_THE INPUT_:
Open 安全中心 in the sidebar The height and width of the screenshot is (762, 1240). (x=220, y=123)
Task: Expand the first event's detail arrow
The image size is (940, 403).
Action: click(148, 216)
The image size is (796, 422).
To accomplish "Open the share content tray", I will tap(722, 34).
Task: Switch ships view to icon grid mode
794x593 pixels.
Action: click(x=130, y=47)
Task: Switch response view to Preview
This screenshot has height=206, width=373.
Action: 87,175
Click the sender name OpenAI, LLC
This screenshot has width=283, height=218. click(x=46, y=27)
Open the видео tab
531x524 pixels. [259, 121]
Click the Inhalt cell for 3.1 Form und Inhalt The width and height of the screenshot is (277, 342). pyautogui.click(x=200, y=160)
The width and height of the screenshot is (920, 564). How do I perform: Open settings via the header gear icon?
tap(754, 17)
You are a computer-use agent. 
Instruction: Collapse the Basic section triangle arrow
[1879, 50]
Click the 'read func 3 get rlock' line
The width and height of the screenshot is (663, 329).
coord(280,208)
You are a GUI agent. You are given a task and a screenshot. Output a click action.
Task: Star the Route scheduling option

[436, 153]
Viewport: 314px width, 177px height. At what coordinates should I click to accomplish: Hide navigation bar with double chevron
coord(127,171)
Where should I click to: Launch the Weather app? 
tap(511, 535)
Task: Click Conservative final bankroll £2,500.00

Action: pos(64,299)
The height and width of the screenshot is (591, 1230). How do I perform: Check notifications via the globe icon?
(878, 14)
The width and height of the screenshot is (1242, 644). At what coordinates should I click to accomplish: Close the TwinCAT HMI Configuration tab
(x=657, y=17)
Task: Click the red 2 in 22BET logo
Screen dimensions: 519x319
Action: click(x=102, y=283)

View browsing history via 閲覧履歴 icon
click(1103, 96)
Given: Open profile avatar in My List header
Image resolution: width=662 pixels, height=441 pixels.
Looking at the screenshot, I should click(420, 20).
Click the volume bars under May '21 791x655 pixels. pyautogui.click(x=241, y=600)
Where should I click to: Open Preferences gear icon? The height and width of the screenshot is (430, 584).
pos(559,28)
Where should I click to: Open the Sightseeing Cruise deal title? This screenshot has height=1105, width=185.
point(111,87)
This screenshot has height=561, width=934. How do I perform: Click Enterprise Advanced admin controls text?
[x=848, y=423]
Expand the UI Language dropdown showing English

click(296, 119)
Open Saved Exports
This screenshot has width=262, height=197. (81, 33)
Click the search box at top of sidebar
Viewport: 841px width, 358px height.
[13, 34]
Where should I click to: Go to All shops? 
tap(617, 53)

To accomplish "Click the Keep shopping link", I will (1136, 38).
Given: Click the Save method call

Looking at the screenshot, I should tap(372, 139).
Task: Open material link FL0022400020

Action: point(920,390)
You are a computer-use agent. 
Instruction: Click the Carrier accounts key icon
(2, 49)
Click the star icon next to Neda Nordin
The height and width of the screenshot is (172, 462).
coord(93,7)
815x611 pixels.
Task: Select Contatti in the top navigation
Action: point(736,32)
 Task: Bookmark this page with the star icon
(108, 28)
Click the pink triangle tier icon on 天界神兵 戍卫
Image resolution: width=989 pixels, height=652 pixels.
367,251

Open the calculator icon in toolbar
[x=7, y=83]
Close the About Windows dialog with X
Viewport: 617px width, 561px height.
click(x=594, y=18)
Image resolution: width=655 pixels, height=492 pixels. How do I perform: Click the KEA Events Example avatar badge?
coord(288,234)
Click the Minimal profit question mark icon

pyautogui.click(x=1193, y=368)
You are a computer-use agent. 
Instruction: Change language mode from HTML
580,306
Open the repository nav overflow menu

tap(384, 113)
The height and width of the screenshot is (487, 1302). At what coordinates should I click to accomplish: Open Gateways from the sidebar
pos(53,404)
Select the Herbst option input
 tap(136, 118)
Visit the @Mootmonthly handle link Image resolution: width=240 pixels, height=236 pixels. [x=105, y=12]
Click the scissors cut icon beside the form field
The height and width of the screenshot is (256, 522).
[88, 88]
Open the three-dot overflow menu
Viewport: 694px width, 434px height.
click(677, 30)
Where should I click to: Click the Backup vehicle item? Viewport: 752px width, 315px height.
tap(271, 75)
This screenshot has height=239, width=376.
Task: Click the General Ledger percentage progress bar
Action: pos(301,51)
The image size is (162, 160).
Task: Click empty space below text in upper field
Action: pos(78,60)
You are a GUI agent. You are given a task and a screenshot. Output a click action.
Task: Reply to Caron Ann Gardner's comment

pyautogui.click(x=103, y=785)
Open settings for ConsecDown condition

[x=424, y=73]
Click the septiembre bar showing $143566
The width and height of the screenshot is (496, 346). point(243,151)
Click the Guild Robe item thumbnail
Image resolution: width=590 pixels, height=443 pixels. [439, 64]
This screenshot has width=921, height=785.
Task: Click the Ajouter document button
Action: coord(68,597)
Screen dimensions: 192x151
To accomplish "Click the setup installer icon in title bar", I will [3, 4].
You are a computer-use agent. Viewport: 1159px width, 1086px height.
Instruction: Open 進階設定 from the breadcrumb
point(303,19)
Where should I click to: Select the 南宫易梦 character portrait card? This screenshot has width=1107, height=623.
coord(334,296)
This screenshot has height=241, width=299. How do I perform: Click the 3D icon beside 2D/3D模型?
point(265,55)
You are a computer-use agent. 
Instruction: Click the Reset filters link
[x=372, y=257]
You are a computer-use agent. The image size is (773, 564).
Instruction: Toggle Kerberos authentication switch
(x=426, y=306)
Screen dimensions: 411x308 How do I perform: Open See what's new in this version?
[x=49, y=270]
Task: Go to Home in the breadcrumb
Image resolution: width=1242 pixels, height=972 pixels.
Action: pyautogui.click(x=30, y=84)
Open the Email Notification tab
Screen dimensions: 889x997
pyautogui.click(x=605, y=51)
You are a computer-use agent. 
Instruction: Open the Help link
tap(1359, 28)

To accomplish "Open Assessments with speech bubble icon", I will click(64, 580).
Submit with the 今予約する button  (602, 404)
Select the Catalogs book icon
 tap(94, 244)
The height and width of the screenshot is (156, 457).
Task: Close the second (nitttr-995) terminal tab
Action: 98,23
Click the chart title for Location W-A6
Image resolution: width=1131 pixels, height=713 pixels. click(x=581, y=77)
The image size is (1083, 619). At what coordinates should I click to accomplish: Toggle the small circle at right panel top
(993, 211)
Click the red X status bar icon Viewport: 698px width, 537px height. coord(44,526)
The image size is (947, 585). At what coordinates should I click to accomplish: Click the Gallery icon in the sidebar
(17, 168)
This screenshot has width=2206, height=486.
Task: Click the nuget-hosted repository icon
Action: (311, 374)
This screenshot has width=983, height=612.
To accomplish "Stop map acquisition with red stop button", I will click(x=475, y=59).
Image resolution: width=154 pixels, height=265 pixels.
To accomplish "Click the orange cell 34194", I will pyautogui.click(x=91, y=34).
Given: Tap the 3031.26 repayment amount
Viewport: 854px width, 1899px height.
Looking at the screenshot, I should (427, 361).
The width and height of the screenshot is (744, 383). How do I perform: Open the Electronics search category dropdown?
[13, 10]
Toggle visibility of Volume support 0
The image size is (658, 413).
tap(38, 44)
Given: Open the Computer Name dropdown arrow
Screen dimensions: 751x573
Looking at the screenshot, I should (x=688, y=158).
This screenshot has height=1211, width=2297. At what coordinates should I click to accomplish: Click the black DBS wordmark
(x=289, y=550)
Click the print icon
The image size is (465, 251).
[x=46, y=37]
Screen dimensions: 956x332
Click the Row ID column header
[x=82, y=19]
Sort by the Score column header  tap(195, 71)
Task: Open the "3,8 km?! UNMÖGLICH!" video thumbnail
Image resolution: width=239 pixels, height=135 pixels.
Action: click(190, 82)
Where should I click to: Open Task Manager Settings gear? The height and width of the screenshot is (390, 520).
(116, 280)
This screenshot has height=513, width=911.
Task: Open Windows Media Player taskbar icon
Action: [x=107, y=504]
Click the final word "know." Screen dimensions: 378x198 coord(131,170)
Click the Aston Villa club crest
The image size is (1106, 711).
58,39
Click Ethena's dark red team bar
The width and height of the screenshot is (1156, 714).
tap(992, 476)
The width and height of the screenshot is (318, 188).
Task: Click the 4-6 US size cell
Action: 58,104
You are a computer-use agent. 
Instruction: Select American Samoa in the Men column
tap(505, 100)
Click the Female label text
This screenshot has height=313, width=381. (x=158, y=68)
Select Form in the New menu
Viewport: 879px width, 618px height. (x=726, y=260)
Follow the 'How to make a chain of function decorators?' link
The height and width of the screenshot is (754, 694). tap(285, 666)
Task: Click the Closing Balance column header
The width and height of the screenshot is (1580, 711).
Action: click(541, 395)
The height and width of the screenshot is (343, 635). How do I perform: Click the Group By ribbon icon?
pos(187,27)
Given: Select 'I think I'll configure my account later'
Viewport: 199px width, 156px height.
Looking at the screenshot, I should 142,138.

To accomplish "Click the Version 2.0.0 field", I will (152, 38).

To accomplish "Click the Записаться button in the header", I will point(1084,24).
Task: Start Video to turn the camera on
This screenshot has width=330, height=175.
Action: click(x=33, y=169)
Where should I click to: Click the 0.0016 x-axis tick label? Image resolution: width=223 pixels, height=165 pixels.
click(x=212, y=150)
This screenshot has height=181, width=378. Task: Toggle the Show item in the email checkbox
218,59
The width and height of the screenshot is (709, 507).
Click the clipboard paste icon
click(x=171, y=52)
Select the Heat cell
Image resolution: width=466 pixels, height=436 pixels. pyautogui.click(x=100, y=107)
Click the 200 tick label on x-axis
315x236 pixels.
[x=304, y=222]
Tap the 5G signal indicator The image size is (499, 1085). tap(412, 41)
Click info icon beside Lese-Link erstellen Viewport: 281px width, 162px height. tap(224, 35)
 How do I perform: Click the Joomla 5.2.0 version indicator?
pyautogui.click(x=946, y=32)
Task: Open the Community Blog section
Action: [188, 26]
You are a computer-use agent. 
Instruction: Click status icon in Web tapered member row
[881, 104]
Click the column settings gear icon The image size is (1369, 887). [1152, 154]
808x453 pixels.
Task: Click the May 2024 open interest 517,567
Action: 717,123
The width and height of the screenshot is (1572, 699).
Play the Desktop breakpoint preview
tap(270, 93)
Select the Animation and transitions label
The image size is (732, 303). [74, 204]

_WORK TO COMPLETE_:
Collect every line of the records above that contains the string "mode", and copy each of those lines in full. Match the string with case counting.

_SOLVED EXERCISE_:
Task: Switch ships view to icon grid mode
Instruction: Change language mode from HTML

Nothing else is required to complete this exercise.